Another dynamic is that, once you create bureaucracies, they tend to perpetuate themselves. That’s true in corporations, universities, and other organizations. It’s like a Diversity Industrial Complex, feeding on itself and always finding new things to do. Does this result in better workplaces or better institutions that are actually less racist, for example, in any real sense? I don’t think so. It’s unproductive, and it’s unfortunate, and the backlash to it is starting.
Vyse: Where do you see these trends going?
Teixeria: I've learned not to make predictions, especially about the future. It’s clear that some of these dynamics peaked a while ago. It used to be that nobody said a discouraging word about new progressive orthodoxies, because people were so intimidated. Now we see more heterodox voices emerging and the willingness of people like me to go on the record about our disagreements.
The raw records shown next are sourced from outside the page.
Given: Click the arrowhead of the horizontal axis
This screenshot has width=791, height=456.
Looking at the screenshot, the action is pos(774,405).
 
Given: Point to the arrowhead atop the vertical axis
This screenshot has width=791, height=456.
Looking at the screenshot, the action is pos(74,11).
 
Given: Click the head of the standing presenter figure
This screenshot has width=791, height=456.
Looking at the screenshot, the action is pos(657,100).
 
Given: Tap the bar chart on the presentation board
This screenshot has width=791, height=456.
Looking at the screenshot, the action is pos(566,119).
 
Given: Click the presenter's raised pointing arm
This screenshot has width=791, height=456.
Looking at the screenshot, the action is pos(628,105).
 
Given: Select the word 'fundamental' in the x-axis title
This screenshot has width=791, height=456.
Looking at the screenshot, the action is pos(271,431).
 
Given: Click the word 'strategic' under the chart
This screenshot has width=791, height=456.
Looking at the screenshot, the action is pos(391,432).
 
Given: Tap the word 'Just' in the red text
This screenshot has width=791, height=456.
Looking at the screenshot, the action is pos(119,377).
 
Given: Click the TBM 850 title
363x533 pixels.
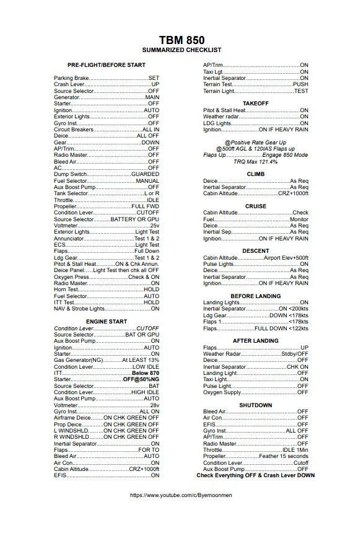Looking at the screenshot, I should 181,39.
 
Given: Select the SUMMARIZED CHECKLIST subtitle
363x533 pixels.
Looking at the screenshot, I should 181,50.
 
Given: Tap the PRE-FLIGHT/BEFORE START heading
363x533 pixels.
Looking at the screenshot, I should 107,65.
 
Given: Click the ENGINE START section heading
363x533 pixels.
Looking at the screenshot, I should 107,322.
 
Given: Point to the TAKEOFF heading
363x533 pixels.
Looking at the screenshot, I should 256,103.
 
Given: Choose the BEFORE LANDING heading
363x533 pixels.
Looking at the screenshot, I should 256,296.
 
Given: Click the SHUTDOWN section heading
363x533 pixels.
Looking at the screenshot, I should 256,405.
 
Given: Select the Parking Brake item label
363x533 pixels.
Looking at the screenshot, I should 71,78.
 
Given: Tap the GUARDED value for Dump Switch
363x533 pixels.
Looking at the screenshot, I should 146,174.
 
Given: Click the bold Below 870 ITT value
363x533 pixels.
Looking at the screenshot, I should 146,373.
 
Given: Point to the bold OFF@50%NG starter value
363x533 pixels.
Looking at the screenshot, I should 141,379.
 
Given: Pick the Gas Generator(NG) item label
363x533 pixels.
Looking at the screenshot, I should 79,360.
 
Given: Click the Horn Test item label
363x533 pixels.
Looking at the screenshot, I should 66,289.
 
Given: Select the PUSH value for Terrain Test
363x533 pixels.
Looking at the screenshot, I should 300,84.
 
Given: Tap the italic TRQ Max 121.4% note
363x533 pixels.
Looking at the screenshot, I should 256,161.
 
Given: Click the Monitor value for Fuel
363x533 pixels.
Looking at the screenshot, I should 299,219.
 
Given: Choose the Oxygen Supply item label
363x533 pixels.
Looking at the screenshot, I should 222,392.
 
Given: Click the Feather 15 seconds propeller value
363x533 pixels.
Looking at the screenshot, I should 284,456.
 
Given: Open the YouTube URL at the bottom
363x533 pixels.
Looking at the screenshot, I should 182,495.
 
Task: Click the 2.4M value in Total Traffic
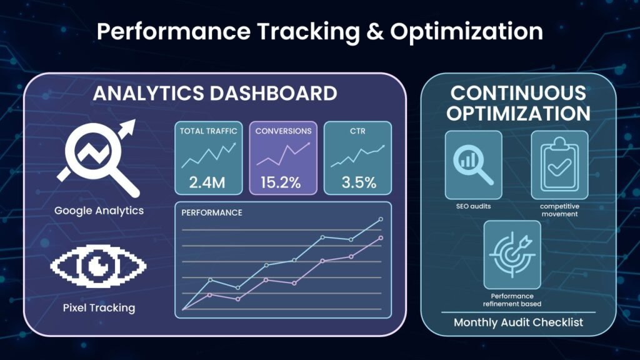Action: (x=207, y=182)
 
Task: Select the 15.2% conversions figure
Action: (x=281, y=182)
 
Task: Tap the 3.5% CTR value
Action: (x=359, y=182)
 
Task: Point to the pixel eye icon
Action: (x=98, y=266)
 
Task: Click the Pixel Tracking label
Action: (x=99, y=308)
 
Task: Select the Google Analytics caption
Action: (x=99, y=211)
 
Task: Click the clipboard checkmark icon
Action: (x=559, y=165)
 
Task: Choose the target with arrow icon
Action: (x=512, y=255)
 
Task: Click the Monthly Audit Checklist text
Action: (x=518, y=322)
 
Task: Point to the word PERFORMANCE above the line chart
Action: (x=212, y=212)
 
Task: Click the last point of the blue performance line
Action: (x=381, y=219)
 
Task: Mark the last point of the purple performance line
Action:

That said, there are still tons of people who are “with the program”—and determined to keep people who aren’t with the program in line—and that produces a lot of preference falsification. Real change would require what’s known as a preference cascade—enough people coming forward renouncing their preference falsification and creating a permission structure for a much larger number of people that results in a cascade effect. We’re not there yet. It may require a shock to the system—such as Democrats losing badly in the midterms—that would force some rethinking. I do believe change is probably coming; I hope it’s not bad change.